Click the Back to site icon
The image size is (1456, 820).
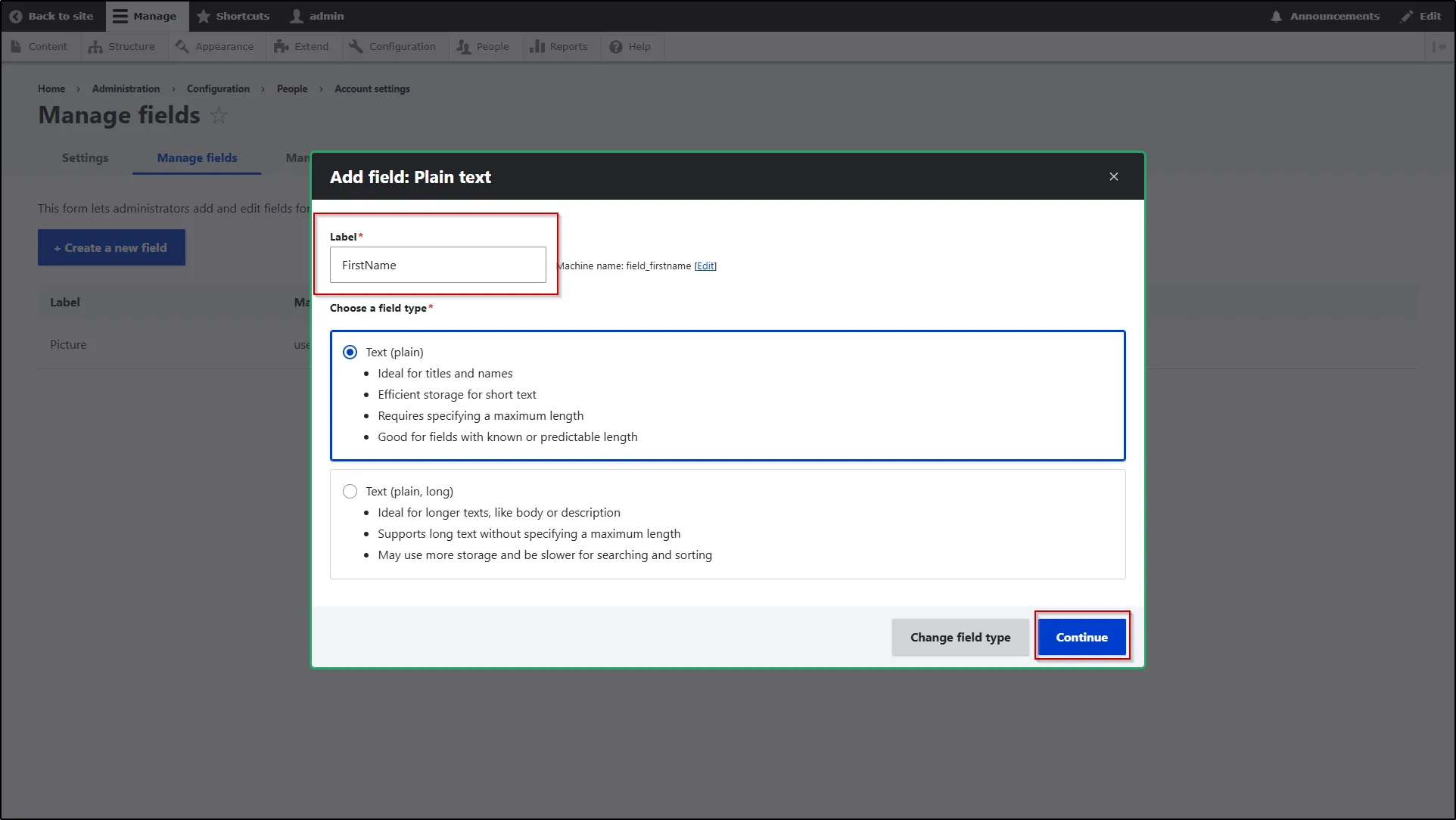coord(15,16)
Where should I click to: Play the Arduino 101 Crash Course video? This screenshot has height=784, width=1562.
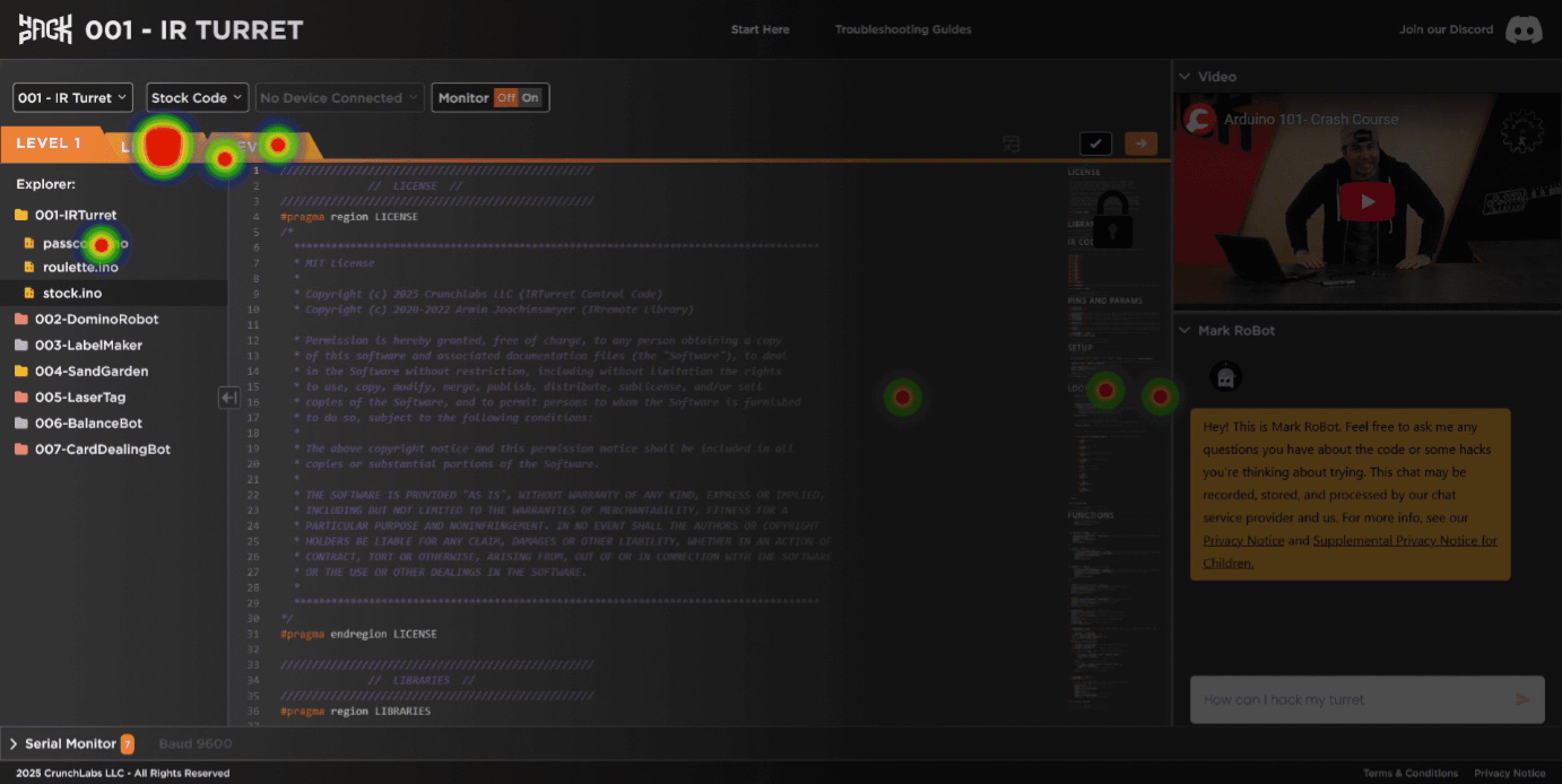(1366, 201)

####################

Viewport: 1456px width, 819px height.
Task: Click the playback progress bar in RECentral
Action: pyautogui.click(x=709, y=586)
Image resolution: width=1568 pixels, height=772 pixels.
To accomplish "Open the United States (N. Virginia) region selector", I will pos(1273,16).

####################

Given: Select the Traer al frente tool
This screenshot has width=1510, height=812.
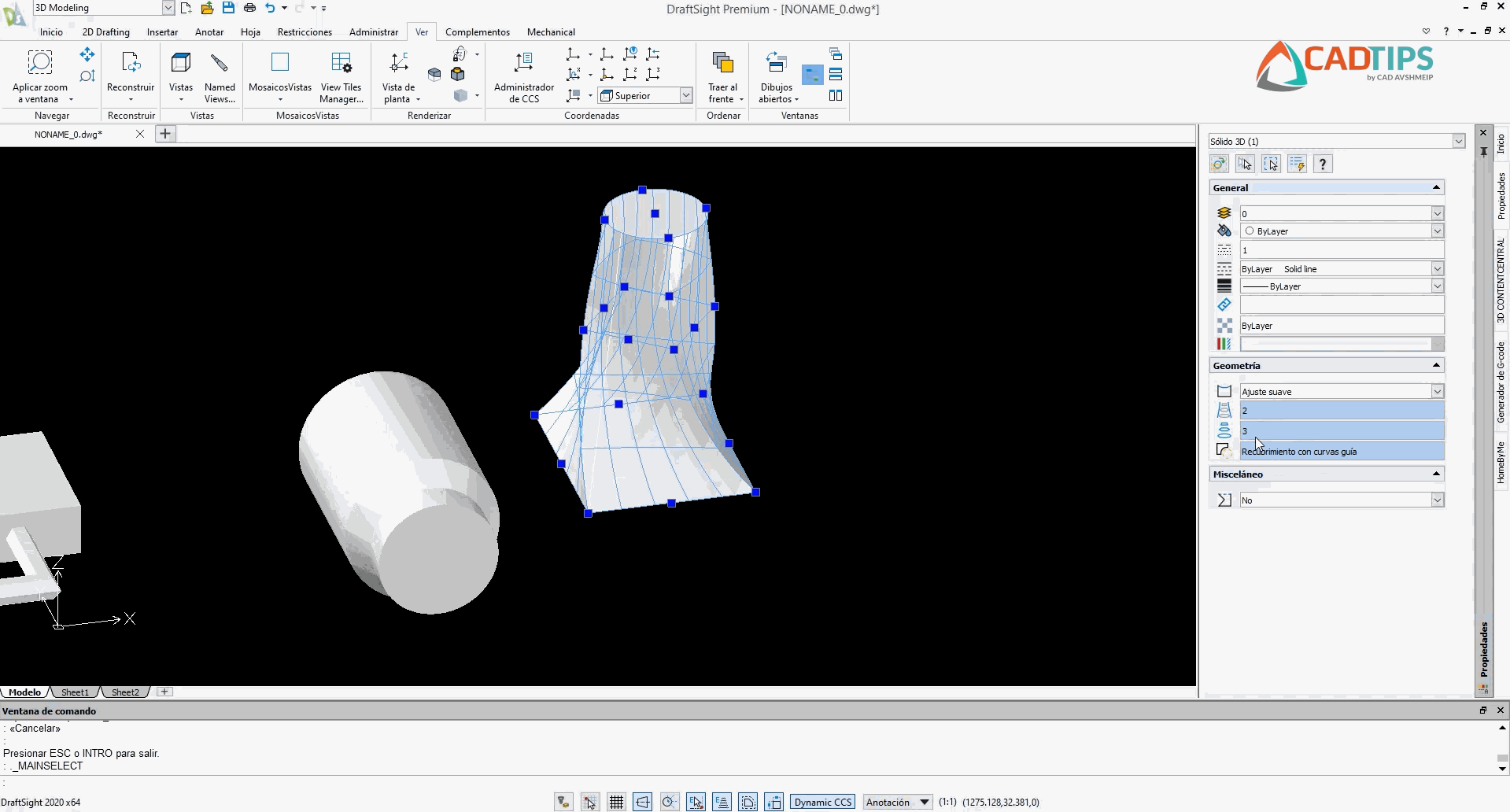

####################

● **TASK**: Among the entries above, find the line with "Given: Select the Traer al frente tool" and the line with "This screenshot has width=1510, height=812."; give again exactly these two lines and all lines between them.

● **EXERCISE RESPONSE**:
Given: Select the Traer al frente tool
This screenshot has width=1510, height=812.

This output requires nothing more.